**WORK TO BE COMPLETED:**
Say how many lines in the entries below mention "preview", with no other words.

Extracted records
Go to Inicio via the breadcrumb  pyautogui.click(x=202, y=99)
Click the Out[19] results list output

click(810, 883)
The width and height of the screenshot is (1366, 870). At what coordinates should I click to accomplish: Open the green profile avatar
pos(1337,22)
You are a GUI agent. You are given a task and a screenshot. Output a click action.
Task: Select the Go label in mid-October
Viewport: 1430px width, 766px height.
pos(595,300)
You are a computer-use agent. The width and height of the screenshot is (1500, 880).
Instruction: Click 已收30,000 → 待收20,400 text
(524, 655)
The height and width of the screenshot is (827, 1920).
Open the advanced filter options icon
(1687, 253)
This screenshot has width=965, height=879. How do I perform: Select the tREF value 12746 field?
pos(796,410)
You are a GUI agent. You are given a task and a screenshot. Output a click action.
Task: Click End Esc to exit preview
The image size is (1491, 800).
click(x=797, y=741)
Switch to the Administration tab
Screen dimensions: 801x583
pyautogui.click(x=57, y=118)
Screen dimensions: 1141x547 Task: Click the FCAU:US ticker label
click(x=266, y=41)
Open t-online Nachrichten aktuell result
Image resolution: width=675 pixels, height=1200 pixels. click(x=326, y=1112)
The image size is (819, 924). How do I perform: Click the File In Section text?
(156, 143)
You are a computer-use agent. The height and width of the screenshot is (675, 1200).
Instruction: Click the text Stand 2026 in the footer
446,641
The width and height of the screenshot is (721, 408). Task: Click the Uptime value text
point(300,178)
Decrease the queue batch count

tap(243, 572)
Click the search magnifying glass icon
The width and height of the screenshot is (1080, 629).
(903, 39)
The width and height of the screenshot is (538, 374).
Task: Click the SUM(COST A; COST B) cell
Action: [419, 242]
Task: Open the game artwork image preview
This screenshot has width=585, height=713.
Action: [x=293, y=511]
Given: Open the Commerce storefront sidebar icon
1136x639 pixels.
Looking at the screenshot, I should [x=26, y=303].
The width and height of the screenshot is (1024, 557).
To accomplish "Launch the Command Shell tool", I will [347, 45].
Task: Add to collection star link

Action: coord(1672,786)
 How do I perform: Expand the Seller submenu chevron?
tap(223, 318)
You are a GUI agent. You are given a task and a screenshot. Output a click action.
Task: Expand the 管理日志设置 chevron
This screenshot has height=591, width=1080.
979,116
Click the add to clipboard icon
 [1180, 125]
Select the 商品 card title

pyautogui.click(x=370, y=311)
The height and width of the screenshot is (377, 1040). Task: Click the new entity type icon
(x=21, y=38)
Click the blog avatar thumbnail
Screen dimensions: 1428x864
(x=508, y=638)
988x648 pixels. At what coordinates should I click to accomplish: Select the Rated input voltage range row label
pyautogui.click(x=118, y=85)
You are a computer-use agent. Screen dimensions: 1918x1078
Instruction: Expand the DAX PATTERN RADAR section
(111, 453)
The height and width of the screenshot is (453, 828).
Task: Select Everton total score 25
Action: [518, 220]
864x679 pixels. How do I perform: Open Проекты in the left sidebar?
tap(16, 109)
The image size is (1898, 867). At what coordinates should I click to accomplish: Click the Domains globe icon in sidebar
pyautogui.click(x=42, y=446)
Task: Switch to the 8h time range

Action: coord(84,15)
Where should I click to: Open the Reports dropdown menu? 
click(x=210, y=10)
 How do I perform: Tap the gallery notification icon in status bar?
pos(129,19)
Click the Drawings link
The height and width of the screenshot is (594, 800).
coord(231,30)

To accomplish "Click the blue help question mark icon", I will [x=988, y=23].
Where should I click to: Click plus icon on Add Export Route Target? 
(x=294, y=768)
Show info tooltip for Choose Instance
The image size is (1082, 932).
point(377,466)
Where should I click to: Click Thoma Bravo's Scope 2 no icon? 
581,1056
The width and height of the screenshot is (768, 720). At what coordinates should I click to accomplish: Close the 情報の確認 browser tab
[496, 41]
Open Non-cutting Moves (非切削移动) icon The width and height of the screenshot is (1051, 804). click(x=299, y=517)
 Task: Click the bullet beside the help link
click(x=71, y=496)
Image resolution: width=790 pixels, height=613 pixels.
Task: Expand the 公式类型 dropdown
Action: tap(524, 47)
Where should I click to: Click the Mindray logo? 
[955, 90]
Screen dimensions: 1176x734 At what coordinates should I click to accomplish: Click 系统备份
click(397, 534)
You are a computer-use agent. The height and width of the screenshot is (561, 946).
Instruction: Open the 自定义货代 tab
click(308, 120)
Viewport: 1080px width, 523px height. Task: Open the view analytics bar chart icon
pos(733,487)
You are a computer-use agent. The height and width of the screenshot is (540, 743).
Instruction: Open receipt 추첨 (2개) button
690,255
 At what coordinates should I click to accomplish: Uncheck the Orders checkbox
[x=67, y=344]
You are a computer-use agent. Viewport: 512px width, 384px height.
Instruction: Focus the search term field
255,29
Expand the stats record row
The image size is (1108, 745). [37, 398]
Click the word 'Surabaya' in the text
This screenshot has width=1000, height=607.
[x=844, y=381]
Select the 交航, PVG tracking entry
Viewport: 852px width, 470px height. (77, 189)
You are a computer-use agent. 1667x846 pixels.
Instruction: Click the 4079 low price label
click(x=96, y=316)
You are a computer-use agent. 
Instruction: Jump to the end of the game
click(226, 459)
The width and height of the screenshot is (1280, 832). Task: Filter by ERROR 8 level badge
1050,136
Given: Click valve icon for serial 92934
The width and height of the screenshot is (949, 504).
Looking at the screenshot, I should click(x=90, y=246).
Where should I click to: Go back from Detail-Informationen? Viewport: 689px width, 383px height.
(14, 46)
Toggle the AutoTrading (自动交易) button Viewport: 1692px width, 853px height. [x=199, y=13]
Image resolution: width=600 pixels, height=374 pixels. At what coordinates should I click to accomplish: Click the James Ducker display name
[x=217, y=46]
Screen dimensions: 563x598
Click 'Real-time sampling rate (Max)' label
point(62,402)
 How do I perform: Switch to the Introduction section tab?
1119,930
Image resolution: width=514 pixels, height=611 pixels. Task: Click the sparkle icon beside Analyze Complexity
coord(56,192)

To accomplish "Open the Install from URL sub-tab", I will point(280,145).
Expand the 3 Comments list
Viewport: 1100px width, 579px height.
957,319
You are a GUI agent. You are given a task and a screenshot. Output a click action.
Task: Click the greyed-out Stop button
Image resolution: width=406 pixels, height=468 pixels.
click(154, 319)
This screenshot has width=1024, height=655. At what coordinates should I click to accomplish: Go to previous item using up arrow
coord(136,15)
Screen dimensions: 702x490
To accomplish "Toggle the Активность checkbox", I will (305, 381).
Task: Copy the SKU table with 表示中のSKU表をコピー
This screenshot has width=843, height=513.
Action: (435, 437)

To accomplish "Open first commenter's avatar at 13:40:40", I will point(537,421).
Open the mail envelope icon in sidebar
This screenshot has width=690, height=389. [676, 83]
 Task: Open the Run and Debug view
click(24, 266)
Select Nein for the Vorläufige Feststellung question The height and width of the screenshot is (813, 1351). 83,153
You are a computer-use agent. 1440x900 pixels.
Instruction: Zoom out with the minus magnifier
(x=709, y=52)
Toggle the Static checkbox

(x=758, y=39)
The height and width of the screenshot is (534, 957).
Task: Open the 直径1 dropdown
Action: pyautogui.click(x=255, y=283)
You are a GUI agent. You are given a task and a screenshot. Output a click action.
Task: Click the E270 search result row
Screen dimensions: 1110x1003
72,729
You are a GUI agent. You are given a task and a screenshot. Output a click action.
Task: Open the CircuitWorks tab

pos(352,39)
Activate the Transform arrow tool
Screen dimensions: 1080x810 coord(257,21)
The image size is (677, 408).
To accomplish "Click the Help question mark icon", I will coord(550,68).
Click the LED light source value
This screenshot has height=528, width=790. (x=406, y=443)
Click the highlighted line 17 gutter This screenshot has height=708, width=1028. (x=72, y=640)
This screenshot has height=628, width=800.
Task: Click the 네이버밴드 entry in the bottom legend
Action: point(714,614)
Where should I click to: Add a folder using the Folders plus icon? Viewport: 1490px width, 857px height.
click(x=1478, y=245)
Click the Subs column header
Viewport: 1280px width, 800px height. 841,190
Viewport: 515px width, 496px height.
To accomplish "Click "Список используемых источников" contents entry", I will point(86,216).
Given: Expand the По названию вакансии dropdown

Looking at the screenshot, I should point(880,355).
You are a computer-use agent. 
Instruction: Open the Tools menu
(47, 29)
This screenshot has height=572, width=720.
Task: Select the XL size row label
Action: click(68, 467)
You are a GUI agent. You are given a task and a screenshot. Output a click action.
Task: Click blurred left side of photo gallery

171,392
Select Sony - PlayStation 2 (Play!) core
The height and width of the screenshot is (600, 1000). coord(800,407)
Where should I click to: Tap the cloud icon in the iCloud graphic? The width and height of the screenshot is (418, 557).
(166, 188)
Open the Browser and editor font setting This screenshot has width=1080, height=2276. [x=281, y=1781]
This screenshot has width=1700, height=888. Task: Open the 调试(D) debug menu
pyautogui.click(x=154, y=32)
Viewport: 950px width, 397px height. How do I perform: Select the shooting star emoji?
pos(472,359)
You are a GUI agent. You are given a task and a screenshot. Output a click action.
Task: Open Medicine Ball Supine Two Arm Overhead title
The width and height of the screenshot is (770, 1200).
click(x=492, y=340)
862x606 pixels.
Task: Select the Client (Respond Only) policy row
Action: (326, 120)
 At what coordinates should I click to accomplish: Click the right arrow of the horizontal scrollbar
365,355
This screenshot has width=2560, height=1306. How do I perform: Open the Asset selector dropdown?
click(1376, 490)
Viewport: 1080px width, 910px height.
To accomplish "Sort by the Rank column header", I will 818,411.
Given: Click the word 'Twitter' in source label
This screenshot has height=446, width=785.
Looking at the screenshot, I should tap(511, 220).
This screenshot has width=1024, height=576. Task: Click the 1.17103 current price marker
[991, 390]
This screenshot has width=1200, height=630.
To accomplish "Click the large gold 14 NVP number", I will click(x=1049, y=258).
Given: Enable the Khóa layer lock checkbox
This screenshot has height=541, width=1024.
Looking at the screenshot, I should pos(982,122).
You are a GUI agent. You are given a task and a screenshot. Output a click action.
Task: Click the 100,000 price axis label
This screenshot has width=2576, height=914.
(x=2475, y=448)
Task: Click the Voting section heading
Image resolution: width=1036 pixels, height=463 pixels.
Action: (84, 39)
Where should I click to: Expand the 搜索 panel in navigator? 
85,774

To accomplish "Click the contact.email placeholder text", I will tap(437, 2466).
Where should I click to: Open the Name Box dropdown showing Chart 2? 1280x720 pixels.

**RESULT OF THIS EXERCISE:**
2